* START TEXT *

The more you can get your reader to relate to you, to feel like he’s basically like you, the better chance you have of communicating, “Hey, if it worked for me, it will totally work for you.”
There are two primary ways to get attention.
You can do tons of great stuff for people, make yourself useful, be incredibly nice and friendly, and maybe crack a joke from time to time.
You can make a belligerent, loud, annoying pain in the ass of yourself.
They both work — if your goal is to get attention.
Some people have a gift for drawing attention to themselves by being spectacular jackasses.
It tends not to work too well (commercially, anyway) if you’re just an ass.
If you’re building relationships by providing valuable content, the best way to do it is to keep it slow and steady.
Create a steady, predictable rhythm with your content, whether it’s your blog, your email newsletter, your podcast, whatever.
Keep giving that high-quality free content, delivering those results in advance, and letting everyone know you’re a good egg.
A nice, predictable frequency also demonstrates that you’re reliable.
Bloggers are often excellent at letting their audiences know they care, that they’re good people, that they share the same problems as their readers.

* END TEXT *

WHAT YOU WILL DO >>
1 – According to the text on getting attention, what does a nice, predictable frequency of content demonstrate?
2 – Rewrite the paragraph in the text on getting attention that begins "You can do tons of great stuff" as a short bulleted list.
3 – Carry on the text about getting attention from where it stops.

* START SOURCE EXCERPT *

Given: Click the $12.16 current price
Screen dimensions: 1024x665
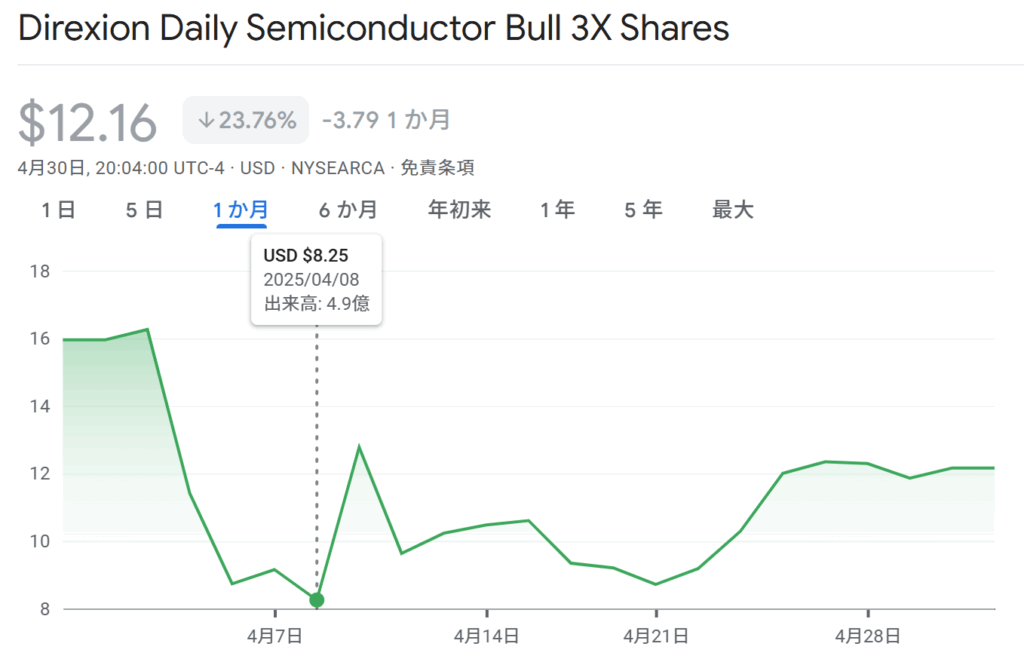Looking at the screenshot, I should pyautogui.click(x=88, y=124).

* END SOURCE EXCERPT *

SOLVED PROBLEMS >>
1 – It demonstrates that you're reliable.

2 –
- Do lots of great things for people
- Make yourself useful
- Be very nice and friendly
- Crack a joke now and then

3 –
Sometimes they’re not so good at actually demonstrating that they know what they’re talking about.
I hope it goes without saying that bashing other bloggers for the sake of getting attention is a “success limiting maneuver.”
Constructive, legitimate criticism is fine.
But being a professional hater is just lame.
It can work (a little) in the short-term, because negativity attracts attention.
But bashing someone just to have someone to bash turns you into a jerk and a whiner.
Anyway, there are too many nasty people on the web — it doesn’t actually make you stand out.
Take a look at the content you’re producing (email, blog, twitter, Facebook, special report, whatever) and see how many of these relationship builders you can include.
Which of these do you think you’re strongest at?
Do more of it — build on that strength.